• _Source extract_:
'''

Friday, November 2, 2018

Fact-Checking the Torah -- "contradictions"

I want you to know that there are source critics who complain about the contradictions in Greek myth. In The Republic, Plato specifically targeted Homer and Hesiod for saying inconsistent things about the origin of the universe and the attributes and activities of the gods.
[Scratchy needle] What’s wrong with this picture?
Homer and Hesiod get credit for recording two oral traditions. Plato is firmly seated in literate classical Greece a century or two later.
The two oral traditions I’m talking about both draw on material from Anatolia, one back in the 3000s or something BCE, the other incorporating a historical event from about 1190 BCE. There is absolutely no reason why they have to say the same things. But Plato didn’t have the background to know that. He died more than 24 centuries ago.
I have a copy of a book I read for the first time when I was 4, D’Aulaire’s Greek Myths. There’s a “family tree” of the named characters. If you read the stories carefully, some people don’t seem to have been born at the time when they were supposedly active. Others are dead.
That evaluation assumes that they were part of a saga or were composed in a literate environment. Agamemnon himself was part of the first writing-dependent culture in Greece. Stories that lead up to his lifetime, especially those which Hesiod recorded after Agamemnon’s death, developed in an oral environment. The fact that they are chronologically inconsistent suggests that they were not developed as part of a saga, but independently. And even if that’s not true, you now know that there is absolutely no requirement that oral narratives obey realtime.

'''

• _Information supplied_:
'''

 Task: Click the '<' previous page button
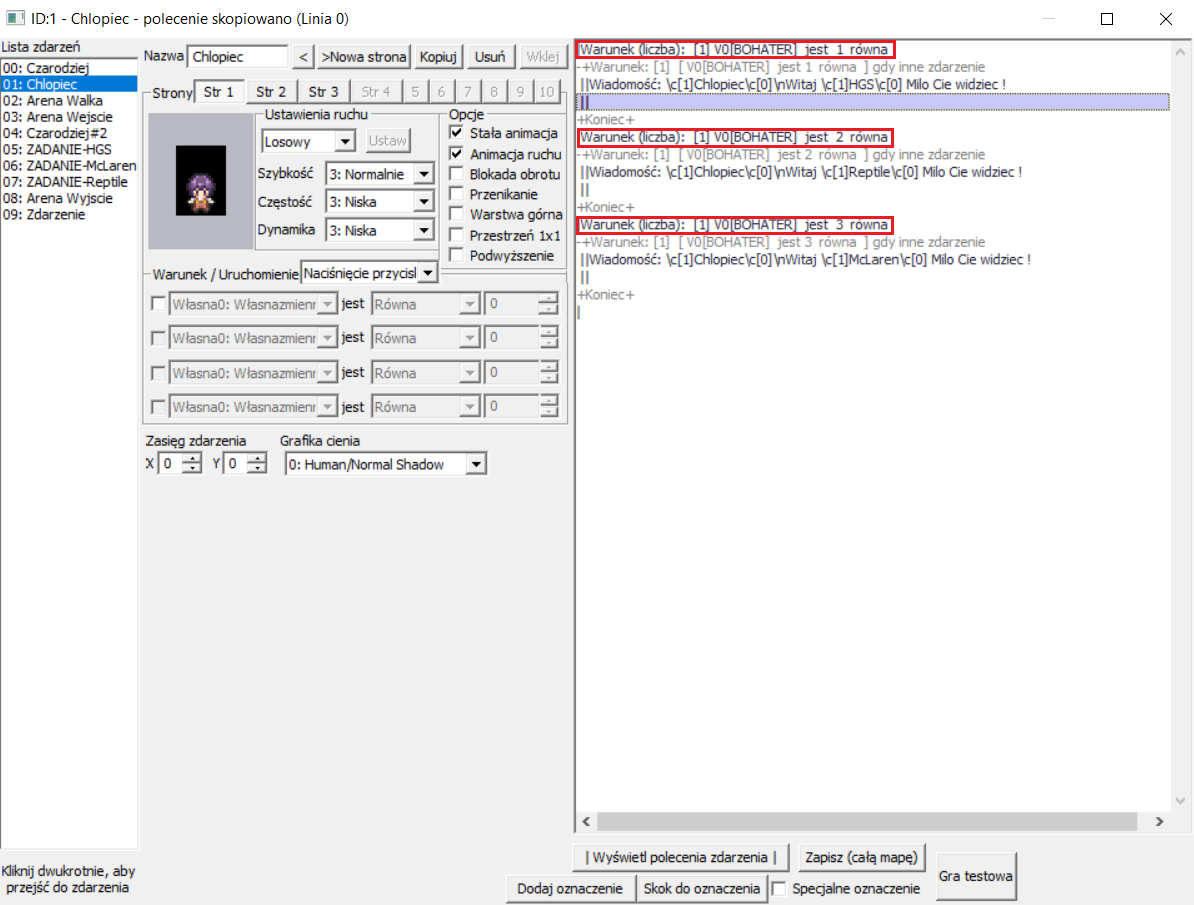[304, 57]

'''

• _Goals_:
a) Reproduce everything in the post on Greek myth contradictions from "[Scratchy needle] What’s" down to "Others are dead.", word for word.
b) Pick up the post on Greek myth contradictions after its last sentence and keep writing it.

• _Answers to the exercise_:
a)
[Scratchy needle] What’s wrong with this picture?
Homer and Hesiod get credit for recording two oral traditions. Plato is firmly seated in literate classical Greece a century or two later.
The two oral traditions I’m talking about both draw on material from Anatolia, one back in the 3000s or something BCE, the other incorporating a historical event from about 1190 BCE. There is absolutely no reason why they have to say the same things. But Plato didn’t have the background to know that. He died more than 24 centuries ago.
I have a copy of a book I read for the first time when I was 4, D’Aulaire’s Greek Myths. There’s a “family tree” of the named characters. If you read the stories carefully, some people don’t seem to have been born at the time when they were supposedly active. Others are dead.

b)
Some Greek myths also use different locations with the same story. Deucalion and Pyrrha, the flood survivors, are said to have landed at four different sites. Each site is important in Greek culture, but each has a different reason for being important. Greek culture is woven from multiple ethnic groups – even the earliest Greek writers admitted that. It’s perfectly reasonable for each group to lay claim to this important landing taking place on its own turf.
Contradictions don’t invalidate the worth of oral narratives to the culture that transmits them.
Back to the “contradictions” in Torah. The most-cited one seems to be the two lists of animals in the flood story. Anybody who sees these lists as contradictions has not done a complete analysis of the story (failing the test of Occam’s Razor). At the end of the flood, Noach makes a sacrifice. What does he sacrifice?
Well, it’s a reach nichoach l’****. Every time this phrase appears in Torah –it also shows up in Yehezqel – it means a sacrifice appropriate to Gd. What is appropriate for a sacrifice to Gd? A tahor animal. Follow me now.
If Noach had taken only one pair of every animal and bird into the ark, then when he made his sacrifice, he must sacrifice the male. But if the female is not pregnant, that ends that species forever. The audience knows first-hand that the tahor animals exist “to this day”. So something else had to happen.
Noach had to take enough tahor animals so that his sacrifice would not end the species. It’s no surprise that the actual number of pairs is seven, Olrik’s Magic Number for religion.
This issue of the pregnant female animal is raised in a different way in Jewish midrash.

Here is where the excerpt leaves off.